Abstract
A revised schoolwide curriculum for New Zealand was implemented in 2010. This new curriculum has placed a new and strong emphasis on foreign language (L2) learning and has precipitated a reevaluation of high-stakes assessment practices to ensure that senior school assessments will be aligned to new curriculum requirements. The reevaluation has led to proposed changes to the ways in which students' L2 proficiency will be assessed. This article traces the history of L2 assessment in New Zealand from the early 1990s to 2010. It describes several changes in assessment practices that have occurred during this time; documents the assessment-curriculum alignment project (the SCALEs project), which led to the blueprints from which new L2 assessments are being developed; and outlines the next steps in the revision process.
Notes
1In New Zealand an L2 is customarily referred to as an “additional language,” which is any language offered in the school curriculum other than the language of instruction (most commonly English, but Māori in some contexts).
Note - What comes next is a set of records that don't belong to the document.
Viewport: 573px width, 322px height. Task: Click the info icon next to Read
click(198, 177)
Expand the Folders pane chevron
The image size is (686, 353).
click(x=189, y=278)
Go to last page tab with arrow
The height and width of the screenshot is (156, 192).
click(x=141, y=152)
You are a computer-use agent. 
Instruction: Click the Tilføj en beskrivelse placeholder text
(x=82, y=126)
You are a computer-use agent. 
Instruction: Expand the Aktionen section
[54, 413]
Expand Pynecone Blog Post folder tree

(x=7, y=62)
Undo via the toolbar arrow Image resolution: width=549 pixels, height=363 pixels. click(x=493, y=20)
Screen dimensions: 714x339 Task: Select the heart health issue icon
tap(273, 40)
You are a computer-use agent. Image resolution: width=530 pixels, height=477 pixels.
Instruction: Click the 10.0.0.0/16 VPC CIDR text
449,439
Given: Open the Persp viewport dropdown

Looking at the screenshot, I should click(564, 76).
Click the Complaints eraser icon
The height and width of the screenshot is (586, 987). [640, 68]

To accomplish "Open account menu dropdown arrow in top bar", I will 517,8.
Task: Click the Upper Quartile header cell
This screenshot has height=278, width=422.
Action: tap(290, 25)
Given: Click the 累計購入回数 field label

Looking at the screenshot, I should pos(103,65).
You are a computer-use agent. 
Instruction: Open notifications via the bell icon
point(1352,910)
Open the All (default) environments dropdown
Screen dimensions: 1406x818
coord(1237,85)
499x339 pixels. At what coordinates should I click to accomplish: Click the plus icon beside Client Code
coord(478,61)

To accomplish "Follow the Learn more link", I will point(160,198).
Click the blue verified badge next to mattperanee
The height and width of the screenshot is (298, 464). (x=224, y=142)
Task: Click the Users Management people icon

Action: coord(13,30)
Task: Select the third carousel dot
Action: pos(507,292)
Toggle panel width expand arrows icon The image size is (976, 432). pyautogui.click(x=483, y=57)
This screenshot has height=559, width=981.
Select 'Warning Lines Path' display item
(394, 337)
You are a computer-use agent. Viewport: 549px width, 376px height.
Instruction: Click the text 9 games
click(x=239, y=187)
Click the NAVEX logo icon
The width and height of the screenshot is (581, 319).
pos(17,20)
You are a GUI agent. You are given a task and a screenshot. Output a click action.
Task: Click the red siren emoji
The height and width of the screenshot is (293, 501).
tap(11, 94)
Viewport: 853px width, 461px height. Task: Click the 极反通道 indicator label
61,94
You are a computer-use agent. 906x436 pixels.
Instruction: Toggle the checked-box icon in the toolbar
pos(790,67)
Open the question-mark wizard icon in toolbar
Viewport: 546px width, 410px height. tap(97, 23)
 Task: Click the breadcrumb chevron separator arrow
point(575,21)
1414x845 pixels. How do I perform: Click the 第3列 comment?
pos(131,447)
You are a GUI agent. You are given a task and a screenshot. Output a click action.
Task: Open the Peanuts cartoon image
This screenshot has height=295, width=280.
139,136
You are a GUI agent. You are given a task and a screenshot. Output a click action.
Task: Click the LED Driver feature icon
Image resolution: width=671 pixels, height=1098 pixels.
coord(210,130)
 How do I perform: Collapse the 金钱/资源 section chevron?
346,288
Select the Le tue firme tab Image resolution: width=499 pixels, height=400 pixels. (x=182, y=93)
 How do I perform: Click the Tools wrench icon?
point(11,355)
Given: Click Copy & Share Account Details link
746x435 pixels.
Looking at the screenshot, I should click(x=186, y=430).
English and Māori may also be additional languages. Other additional languages include international languages (e.g., French, Chinese), Pasifika languages (Samoan and Cook Islands Māori), Latin, and New Zealand Sign Language (NZSL). In this article we focus principally on the international languages (more commonly referred to outside New Zealand as foreign languages) but use the acronym L2 so as to include the Pasifika languages where appropriate (Latin is subject to different types of assessment even though it was part of the project we describe, and neither Māori nor NZSL were part of the project).